The sum of this transaction’s input values is greater than the sum of its output values. Note that if the numbers are different, the difference is considered to be a transaction fee that can be claimed by the miner.
A basic pay-to-PK-hash transaction
Bitcoin has its own custom (Forth-like) scripting language that is powerful enough to allow developers to create complicated and custom types of transactions. There are five or so standard transaction types that are accepted by standard bitcoin clients , however, there exist other clients that will accept other types of transactions for a fee. We’ll just cover the mechanics of pay-to-PK-hash here.
For any transaction to be valid, a combined scriptSig/scriptPubKey pair must evaluate to true. More specifically, a transaction spender provides a scriptSig that is executed and followed by the scriptPubKey of the claimed transaction output (remember how we said inputs claim previous unspent transaction outputs?). Both scripts share the same stack.
In the interest of efficiency, let’s use (official bitcoin wiki) a reference as we discuss. When you visit the link, go about halfway down to find a table containing 7 rows. This table shows how the scripts are combined, how execution occurs, and what the stack looks like at each step.
One thing to note is that, because bitcoin addresses are actually hashes (well, it gets even a bit more complicated. See ), there is no way for the sender to know the actual public key to check against the private key. Therefore, the Redeemer specifies both the public key and private key, and the scriptPubKey will duplicate and hash the public key to make sure that the Redeemer is indeed the intended recipient.
During execution, you can see that constants are placed directly onto the stack when they are encountered. Operations add or remove items from the stack as they are evaluated. For example, OP_HASH160 will take the top item from the stack, and has it twice, first with SHA-256 and then with RIPEMD-160. When all items in our script have been evaluated, our entire script will evaluate to true if true remains on the stack, and false otherwise.

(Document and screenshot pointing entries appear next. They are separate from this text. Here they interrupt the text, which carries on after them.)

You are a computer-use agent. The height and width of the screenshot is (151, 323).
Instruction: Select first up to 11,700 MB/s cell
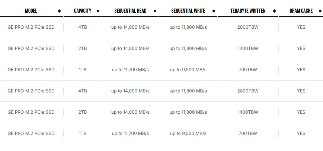point(130,70)
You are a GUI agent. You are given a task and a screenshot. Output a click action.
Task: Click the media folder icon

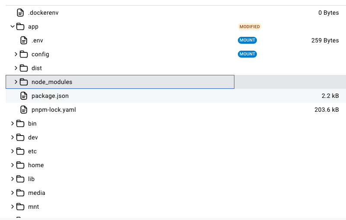[20, 193]
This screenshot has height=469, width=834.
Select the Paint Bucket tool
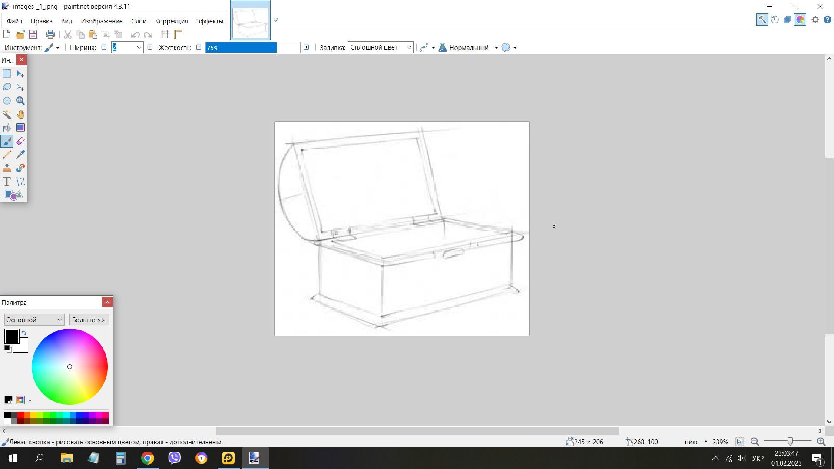pos(7,128)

All in all, the pay-to-PK-hash is a pretty straightforward transaction type. It ensures that only a redeemer with the appropriate public/private key pair can claim and subsequently spend bitcoin. Assuming that all other criteria are met (see the previous section), then the transaction is a good one and it can be placed into a block.
In future articles, I’ll break down more complicated types of transactions. We’ll see how more than two parties can participate in a transaction, and we’ll see how longer-running transaction types can be implemented.